Marie Noëlle Heymans : « Une véritable intimité se crée dans ce groupe et m’a permis de tester des attitudes que je n’aurais pas osées ailleurs »
« Les progrès se font parfois lents mais les habitudes de changement sont enclenchées… »
Madame Marie Noëlle Heymans, vous avez suivi le Certificat en gestion de conflits interpersonnels,
Julien [J.] : Qu’est-ce qui vous a plu particulièrement dans ce programme ?
Marie Noëlle Heymans [M. H.] : L’intérêt d’un tel programme est le travail « au long court », si je puis dire. Le travail se fait de mois en mois par petites touches. Et en fin de compte, lors du bilan, j’ai observé chez moi un véritable changement en profondeur.
Je nommerai trois ingrédients qui ont fait que « la sauce a pris » :
1- le groupe : tout est mis en place pour que le groupe se prenne en charge, se responsabilise. Une véritable intimité se crée dans ce groupe et m’a permis de tester des attitudes que je n’aurais pas osées ailleurs. Le changement se teste en séance pour ensuite être davantage utilisé dans le quotidien entre les séances.
2- le coordinateur de la formation : à chaque séance, l’université de Paix invite un intervenant différent, particulièrement expérimenté dans le domaine concerné. Pour que cette formation ait une cohérence malgré la succession des intervenants, un coordinateur participe à toutes les séances et a pour mission de nous encourager à faire les liens entre les différents thèmes, il accompagne les trajectoires de chacun. Il s’agit là d’un rôle discret mais tout à fait important.
3- La progression des thématiques : Ces thématiques visaient tout autant à nous donner de nouvelles lunettes pour décoder nos interactions quotidiennes mais aussi pour nous outiller dans notre communication. En d’autres mots, elles m’ont permis d’être un peu plus lucide sur moi-même et plus outillée dans la relation aux autres.
J. : Que retirez-vous de cette expérience, d’un point de vue tout à fait personnel ?

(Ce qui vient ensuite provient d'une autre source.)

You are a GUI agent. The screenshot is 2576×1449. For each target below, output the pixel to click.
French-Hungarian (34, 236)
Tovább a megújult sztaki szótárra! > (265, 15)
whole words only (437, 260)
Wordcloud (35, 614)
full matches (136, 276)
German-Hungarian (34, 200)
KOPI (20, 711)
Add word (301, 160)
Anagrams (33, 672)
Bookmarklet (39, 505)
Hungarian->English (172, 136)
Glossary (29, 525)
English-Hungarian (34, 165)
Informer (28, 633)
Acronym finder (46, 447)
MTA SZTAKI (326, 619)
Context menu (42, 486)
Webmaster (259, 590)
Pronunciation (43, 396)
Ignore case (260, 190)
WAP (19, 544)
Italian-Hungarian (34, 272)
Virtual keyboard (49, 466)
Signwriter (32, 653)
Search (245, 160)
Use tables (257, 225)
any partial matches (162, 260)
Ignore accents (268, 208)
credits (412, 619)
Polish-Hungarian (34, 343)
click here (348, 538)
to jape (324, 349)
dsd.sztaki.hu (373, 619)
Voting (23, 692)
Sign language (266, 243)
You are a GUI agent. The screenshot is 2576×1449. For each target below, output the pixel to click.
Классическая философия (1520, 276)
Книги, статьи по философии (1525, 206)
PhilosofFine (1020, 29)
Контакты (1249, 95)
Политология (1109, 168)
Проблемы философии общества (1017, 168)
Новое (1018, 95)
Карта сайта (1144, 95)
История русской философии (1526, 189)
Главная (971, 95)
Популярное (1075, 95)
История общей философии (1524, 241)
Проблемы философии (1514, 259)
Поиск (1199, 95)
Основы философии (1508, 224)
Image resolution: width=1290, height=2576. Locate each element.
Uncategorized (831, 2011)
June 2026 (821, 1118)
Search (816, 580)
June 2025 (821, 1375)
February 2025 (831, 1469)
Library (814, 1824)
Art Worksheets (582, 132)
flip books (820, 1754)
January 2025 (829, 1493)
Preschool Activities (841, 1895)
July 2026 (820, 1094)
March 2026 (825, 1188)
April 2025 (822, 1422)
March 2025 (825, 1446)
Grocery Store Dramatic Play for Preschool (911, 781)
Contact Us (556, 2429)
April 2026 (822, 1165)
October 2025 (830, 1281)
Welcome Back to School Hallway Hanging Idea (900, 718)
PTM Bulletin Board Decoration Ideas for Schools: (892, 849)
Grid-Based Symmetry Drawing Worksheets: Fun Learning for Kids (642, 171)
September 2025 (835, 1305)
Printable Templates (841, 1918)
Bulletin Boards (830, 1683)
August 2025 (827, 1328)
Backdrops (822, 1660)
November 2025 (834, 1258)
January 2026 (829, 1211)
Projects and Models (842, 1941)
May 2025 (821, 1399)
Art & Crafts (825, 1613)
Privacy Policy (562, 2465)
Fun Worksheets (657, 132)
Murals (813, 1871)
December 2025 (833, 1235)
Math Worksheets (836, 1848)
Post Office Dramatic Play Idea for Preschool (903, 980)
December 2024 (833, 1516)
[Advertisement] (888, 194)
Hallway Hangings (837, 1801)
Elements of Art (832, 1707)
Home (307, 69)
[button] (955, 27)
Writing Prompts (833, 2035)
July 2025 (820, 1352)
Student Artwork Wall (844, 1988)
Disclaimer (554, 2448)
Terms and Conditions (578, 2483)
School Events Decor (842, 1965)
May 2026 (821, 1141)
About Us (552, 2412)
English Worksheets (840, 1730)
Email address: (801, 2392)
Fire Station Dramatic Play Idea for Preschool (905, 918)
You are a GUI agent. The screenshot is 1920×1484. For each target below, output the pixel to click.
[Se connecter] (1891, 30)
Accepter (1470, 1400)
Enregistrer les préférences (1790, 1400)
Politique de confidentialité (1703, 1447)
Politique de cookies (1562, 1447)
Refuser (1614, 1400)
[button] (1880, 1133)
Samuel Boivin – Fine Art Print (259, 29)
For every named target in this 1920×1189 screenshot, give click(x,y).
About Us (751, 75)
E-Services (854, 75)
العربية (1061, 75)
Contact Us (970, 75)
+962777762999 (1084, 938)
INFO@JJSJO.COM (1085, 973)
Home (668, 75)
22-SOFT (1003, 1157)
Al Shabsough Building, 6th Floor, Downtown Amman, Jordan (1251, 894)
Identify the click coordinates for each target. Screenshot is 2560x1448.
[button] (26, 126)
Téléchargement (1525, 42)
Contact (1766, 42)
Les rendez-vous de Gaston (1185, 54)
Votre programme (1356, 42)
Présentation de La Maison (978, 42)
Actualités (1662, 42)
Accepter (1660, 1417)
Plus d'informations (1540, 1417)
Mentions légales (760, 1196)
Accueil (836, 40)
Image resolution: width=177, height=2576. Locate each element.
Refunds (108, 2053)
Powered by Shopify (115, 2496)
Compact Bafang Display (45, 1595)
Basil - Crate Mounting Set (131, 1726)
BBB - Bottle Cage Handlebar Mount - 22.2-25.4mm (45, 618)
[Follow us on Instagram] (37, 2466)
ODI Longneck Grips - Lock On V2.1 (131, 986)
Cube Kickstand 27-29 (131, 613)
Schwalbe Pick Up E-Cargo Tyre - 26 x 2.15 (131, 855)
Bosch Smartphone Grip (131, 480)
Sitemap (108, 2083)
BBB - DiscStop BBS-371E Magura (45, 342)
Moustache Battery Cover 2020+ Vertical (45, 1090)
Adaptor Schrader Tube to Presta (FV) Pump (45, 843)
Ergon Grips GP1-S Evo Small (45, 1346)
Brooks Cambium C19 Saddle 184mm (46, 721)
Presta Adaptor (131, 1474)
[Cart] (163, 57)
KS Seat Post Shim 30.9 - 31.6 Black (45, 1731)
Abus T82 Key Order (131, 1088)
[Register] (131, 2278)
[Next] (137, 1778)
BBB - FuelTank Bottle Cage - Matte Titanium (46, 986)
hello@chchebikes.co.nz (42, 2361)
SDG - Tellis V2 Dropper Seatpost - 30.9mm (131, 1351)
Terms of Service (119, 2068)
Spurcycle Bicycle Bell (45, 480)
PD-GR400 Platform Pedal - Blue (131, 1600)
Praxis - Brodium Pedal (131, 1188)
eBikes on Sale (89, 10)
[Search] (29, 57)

M. H. : Le message que je retiens le plus, le plus marqué en moi, je l’ai entendu à la première journée du premier week-end : « Le conflit n’est qu’un désaccord. Il est pris dans un maillage fait d’émotions que chacun gère plus ou moins bien, d’enjeux, de contexte, de place des uns et des autres, d’une dimension temporelle, … En lui-même, le conflit, ce n’est pas grave ! »
Formidable découverte !
Ce jour-là, le conflit a cessé d’être un gros méchant monstre que je dois éviter à tout prix. Cela a profondément modifié mon rapport aux autres.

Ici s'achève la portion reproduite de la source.